Another related difference between today and 2007, this one making now a scarier time, is that the financial media coverage and interest in factor investing is much higher than in 2007. That's pretty much a tautology with "more popular and more widely known." Again, August of 2007 went by relatively unnoticed outside of the quant world. I don't think that would be the case this time, even if markets as a whole are unaffected. In this case, the revolution will be televised. What kind of feedback loop that creates is a wild card I do worry about as, anecdotally, people seem to act less rationally the more headlines a topic garners. 26

So, where does that leave us, the community of factor investors? I like to compare today to nearly thirty years ago when I first was introduced to and started studying value and momentum strategies. Well, since then, we have near thirty years of  out-of-sample evidence that they work. 27 28  This includes testing them in a whole lot of other places (geographies and asset classes) and times. We've added a few more good factors to the mix, but by no means have we populated a "zoo." 29  And today, we even can invest in these factors at historically fairly normal pricing, for the most part. 30  What we definitely do not have is an informational monopoly on them that protects us from the actions of other competing, or fleeing, capital. Unlike thirty years ago it's more likely that our short-term returns can be buffeted by the actions of other factor investors. 31  This prospect is not just theoretical as we saw it happen, big time, ten years ago. To state the remarkably obvious, something that has happened before can happen again. In fact, I'd say it is likely to happen again at some time (hopefully, long after I'm gone). 32  This is far from unique to factor investing - there isn't a widely known liquid investment strategy that isn't subject to the left tail of other investors' short-term actions. 33  The stock market itself is, once again, the primary example of this fact.

So, what do we do with very good (imho!), but, as of today, widely-known strategies? We think, not shocking I know, you should still allocate to them but do so conscious of their known left tail. Investing while in denial of real possibilities is never a good strategy. But, you're not dissuaded from allocating to an S&P 500 index fund because a -10%, -20%, or worse day or week is possible, are you? 34  Rather, you do know that can happen and plan for it, right? 35  We think investors should collectively educate themselves about this possibility to minimize panic and maximize rationality should it happen. We think we should all structure our investments specifically thinking about these events, knowing this is part science and part art, to survive and even be able to take advantage of them. But, ultimately, if we believe these factors are real and priced reasonably (particularly in a world where many investments, like traditional stock and bond markets, are quite expensive), we should invest in them. We should just do it with open eyes and a plan.

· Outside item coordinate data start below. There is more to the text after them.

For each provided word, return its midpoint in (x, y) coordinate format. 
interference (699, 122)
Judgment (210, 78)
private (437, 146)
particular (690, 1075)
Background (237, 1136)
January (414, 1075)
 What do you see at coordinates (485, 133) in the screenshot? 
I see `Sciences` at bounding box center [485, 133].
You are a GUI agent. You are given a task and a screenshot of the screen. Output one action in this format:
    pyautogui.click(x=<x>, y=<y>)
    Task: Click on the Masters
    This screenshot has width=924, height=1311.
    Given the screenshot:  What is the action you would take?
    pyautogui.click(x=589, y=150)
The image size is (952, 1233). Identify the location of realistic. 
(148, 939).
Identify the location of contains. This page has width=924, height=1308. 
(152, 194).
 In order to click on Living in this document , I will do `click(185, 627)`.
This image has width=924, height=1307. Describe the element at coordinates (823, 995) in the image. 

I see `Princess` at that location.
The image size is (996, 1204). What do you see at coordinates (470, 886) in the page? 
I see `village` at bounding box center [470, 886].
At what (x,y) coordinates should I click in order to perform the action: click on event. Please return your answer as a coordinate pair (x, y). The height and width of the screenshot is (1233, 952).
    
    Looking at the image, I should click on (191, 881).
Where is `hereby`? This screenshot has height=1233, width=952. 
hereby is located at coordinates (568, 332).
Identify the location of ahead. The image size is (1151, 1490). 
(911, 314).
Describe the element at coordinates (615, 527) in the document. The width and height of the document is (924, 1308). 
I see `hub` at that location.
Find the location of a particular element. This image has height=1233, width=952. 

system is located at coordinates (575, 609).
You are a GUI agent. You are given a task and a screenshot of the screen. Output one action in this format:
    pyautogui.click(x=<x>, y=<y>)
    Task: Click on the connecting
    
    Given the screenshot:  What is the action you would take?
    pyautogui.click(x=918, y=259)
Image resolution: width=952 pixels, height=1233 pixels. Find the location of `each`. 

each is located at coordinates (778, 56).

Time for some final summary advice. 36  Long-term investors who are pursuing unlevered factor tilts versus indices (this includes "smart beta") should steel themselves to ignore some possible short-term periods of large relative return differences vs. their benchmarks. Long-term investors pursuing market-neutral leveraged strategies should similarly steel themselves, but in this case for absolute (not versus benchmark) suffering. These investors in particular should think hard about August of 2007 and future similar possibilities when designing their portfolios and deciding how much to allocate to them. Finally, short-term investors unprepared for any such turda nu bulence should eschew these factors and, instead, find a set of great strategies only they know about with thirty years of out-of-sample tests (and out-of-sample not just in time, but also in geography and asset class), with only a vanishingly small possibility of short-term crashes (as they are their secret), and yet are still reasonably priced today. Good luck with that!